Manal relatou que, oito dias antes da prisão de Marwan, soldados israelenses “fraturaram o crânio dele” com uma granada de gás lacrimogêneo que jogaram contra o telhado da casa de seus tios em Nabi Saleh. Naquele 1º de junho, ela disse, os militares israelenses “mataram um menino de dois anos da aldeia com um tiro no pescoço ao atirar contra o carro de sua família”.
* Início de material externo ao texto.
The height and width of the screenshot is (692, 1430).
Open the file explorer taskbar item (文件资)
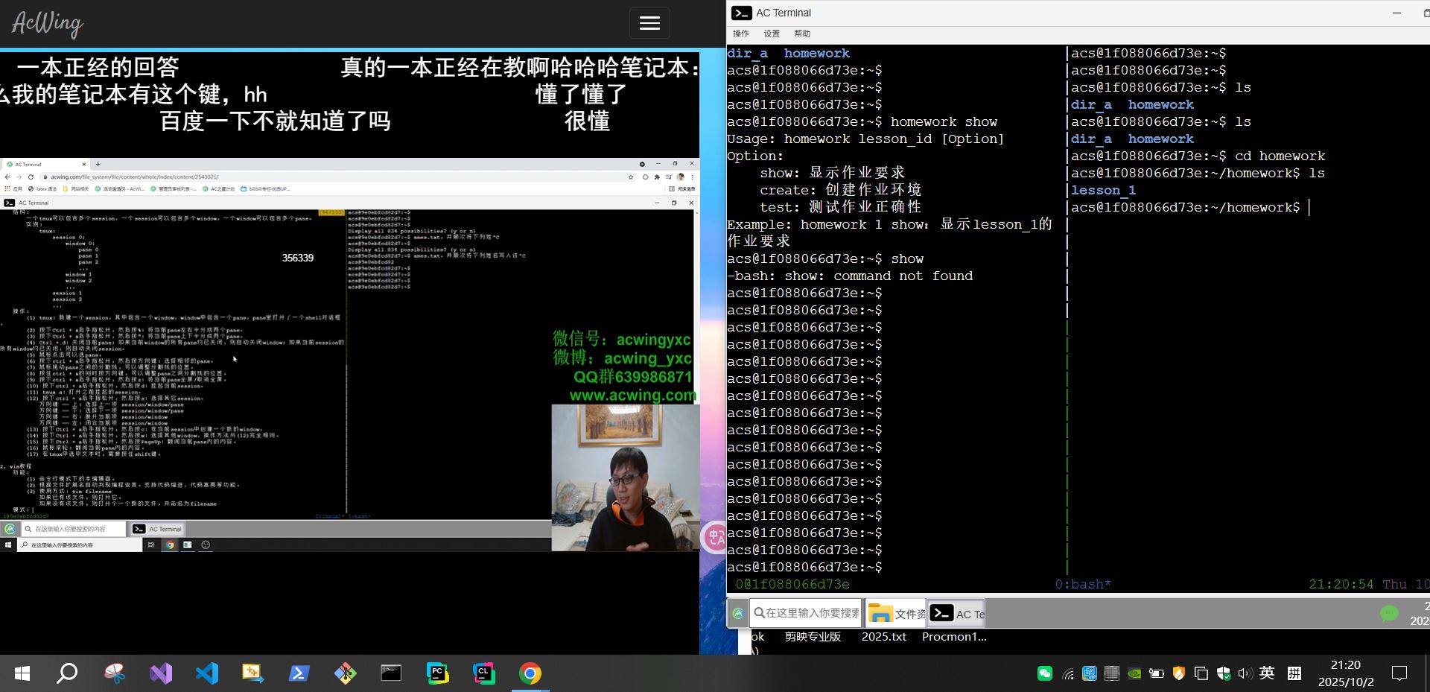tap(896, 614)
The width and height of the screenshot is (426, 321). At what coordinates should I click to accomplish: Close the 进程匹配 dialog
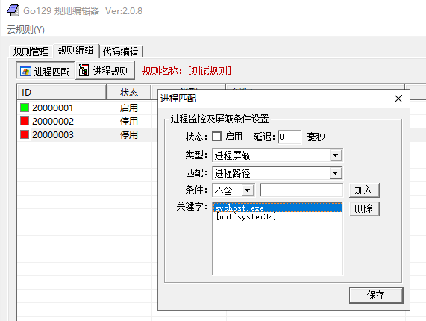click(x=398, y=99)
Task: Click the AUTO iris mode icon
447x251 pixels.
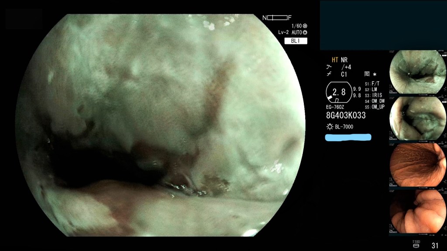Action: pos(305,33)
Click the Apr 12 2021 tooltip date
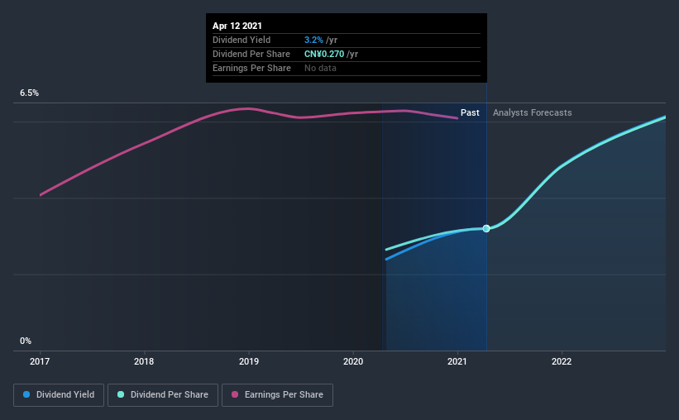 [x=237, y=26]
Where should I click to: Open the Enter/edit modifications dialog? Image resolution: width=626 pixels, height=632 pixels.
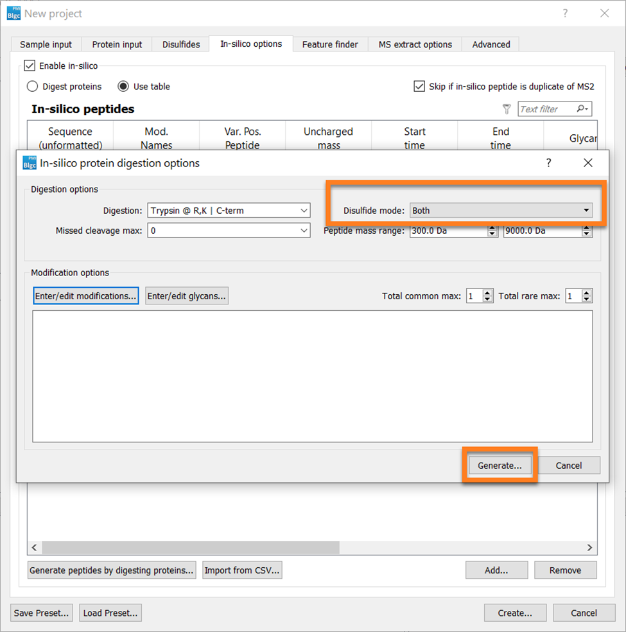85,295
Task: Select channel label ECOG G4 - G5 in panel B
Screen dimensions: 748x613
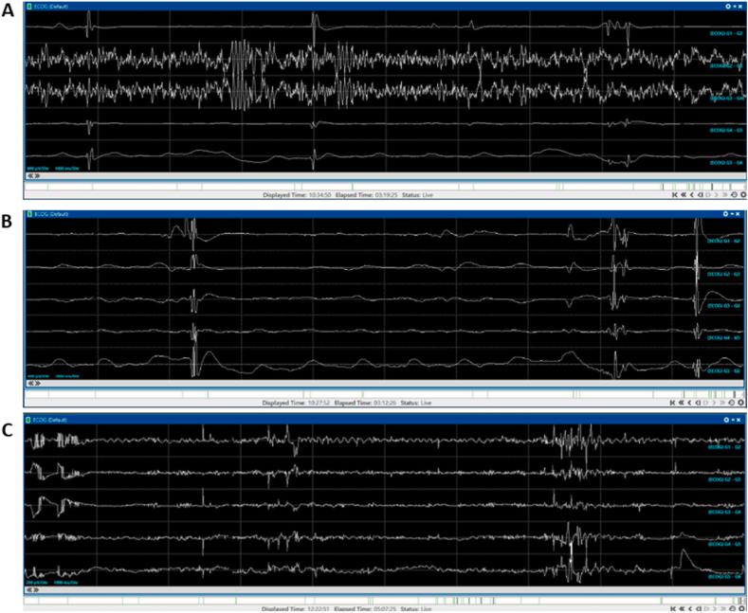Action: [x=725, y=337]
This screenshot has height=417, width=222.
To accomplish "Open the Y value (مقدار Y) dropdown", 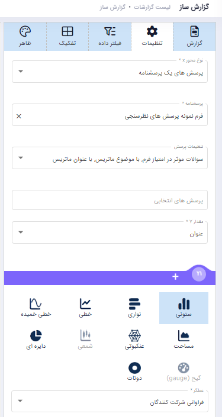I will [x=110, y=232].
“Quando ouvimos os tiros, subimos ao telhado para ver o que estava acontecendo e então os soldados começaram a jogar granadas de gás lacrimogêneo contra nós. Um deles feriu Marwan na cabeça”, diz a mulher, mostrando em seu celular um vídeo em que um profissional de saúde do Crescente Vermelho palestino é visto enxugando sangue de uma ferida profunda no crânio do adolescente, que passou cinco dias no hospital. Três dias depois de ter alta, “os soldados vieram e levaram-no sob custódia”, conta a tia. Sem explicações, sem acusações e sem mandado de prisão. Seu sobrinho, diz a mulher, só teve acesso a um advogado 45 dias depois, quando foi transferido de Al Masqubiyya para a prisão de Ofer.
Desde que Marwan Tamimi foi preso em junho, seus pais “só puderam visitá-lo uma ou duas vezes e vê-lo no tribunal por cinco minutos”. A família deu aos seus carcereiros os medicamentos de que precisava para tratar a fratura no crânio que sofreu, explica o seu familiar, apenas para descobrir “que não lhes tinham sido dados”.
APARTHEID
As detenções de adolescentes e jovens palestinos “não começaram a 7 de outubro”, sublinha Manal, que destacou o abismo que separa o tratamento dado aos palestinos e aos colonos judeus nos territórios ocupados por Israel.
“Os palestinos na Cisjordânia e em Gaza estão sujeitos à lei militar, enquanto os colonos que vivem ao lado são julgados ao abrigo da lei civil. Se duas crianças, uma palestina e outra um colono, atirarem pedras uma na outra, o judeu será mantido em boas condições até que seus pais venham levá-lo para casa. A criança palestina será levada para um centro de detenção”, denunciou Manal.
“Onde será interrogada por horas e privada de todos os seus direitos, como estar acompanhada de um dos pais, ser assistida por um advogado ou ter seu interrogatório gravado em vídeo”, enfatizou a ativista. Duplo padrão que – acrescentou – está entre as razões pelas quais a Anistia Internacional e a Human Rights Watch acusam Israel de impor “um regime de apartheid aos palestinos”.